Humanitarian law and human rights law : the politics of distinction
Author zone:
Alejandro Lorite Escorihuela
Host item entries:
Michigan state journal of international law, Vol. 19, issue 2, 2011, p. 299-407
Languages:
English
General Note:
Photocopies
Abstract:
The author proceeds first to boiling down both bodies of rules to what could arguably be seen as their respective animating principles: distinction for humanitarian law, and non-discrimination for human rights. These separate and apparently contradictory principles are both rooted in the same political liberal tradition, which the author evokes through the use of loose social contract imagery in the description of both distinction and non-discrimination.

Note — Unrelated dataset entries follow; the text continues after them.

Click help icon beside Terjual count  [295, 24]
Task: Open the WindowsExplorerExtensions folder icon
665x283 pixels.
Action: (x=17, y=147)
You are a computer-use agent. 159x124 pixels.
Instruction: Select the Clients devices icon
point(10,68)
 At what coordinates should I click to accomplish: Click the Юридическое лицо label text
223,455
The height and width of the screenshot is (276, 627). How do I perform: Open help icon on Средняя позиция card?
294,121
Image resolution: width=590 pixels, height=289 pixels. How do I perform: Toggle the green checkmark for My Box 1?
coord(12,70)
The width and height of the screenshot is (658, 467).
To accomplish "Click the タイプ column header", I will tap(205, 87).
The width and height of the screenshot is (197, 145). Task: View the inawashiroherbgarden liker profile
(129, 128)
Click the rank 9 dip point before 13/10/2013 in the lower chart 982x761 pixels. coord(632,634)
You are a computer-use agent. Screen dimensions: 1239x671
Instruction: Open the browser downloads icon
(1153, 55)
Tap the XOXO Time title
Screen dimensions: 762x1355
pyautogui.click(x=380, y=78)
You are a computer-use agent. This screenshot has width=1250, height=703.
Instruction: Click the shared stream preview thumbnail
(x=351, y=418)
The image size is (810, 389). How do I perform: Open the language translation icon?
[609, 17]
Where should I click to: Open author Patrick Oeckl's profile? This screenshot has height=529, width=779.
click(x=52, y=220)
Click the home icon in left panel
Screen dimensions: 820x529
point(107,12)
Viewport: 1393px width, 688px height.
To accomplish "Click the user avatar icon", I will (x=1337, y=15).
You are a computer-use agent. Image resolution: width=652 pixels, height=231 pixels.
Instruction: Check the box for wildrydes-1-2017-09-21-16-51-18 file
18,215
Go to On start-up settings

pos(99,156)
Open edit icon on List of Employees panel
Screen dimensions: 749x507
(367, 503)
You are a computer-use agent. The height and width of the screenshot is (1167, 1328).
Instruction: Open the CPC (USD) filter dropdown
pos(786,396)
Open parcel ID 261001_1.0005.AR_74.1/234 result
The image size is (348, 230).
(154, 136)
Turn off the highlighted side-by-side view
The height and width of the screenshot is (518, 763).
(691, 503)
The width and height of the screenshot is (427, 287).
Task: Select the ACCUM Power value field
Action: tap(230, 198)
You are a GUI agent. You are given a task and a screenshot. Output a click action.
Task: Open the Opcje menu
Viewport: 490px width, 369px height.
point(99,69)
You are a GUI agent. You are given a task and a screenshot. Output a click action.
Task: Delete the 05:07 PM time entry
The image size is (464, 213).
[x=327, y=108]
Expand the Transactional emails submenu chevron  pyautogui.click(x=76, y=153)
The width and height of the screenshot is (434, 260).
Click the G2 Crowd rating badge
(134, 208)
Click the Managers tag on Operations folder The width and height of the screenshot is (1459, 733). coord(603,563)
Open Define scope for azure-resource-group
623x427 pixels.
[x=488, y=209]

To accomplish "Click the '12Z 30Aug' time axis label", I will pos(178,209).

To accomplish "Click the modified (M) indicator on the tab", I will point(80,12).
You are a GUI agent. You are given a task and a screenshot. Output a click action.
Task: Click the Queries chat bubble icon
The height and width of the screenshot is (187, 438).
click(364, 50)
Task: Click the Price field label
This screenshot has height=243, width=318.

He revisits some judicial encounters with the relationship between human rights and humanitarian law. Starting with the canonical moment when the International Court of Justice suggested the interpretive principle of lex specialis as a panacea, the author moves to an examination of the respective case law related to humanitarian law in the three regional human rights systems-Europe, the Americas and Africa. Paying close technical attention to that practice will serve to give some depth, through the variety of situations and particular position of human rights bodies, to the implicit connection between lex specialis and jurisdiction, that is, formal sovereignty. Once the political form of sovereignty is put back in place as the basis for the lex generalis / lex specialis trope-and therefore also the argumentative line between peace and war-concluding thoughts will follow concerning the political message of defragmentation.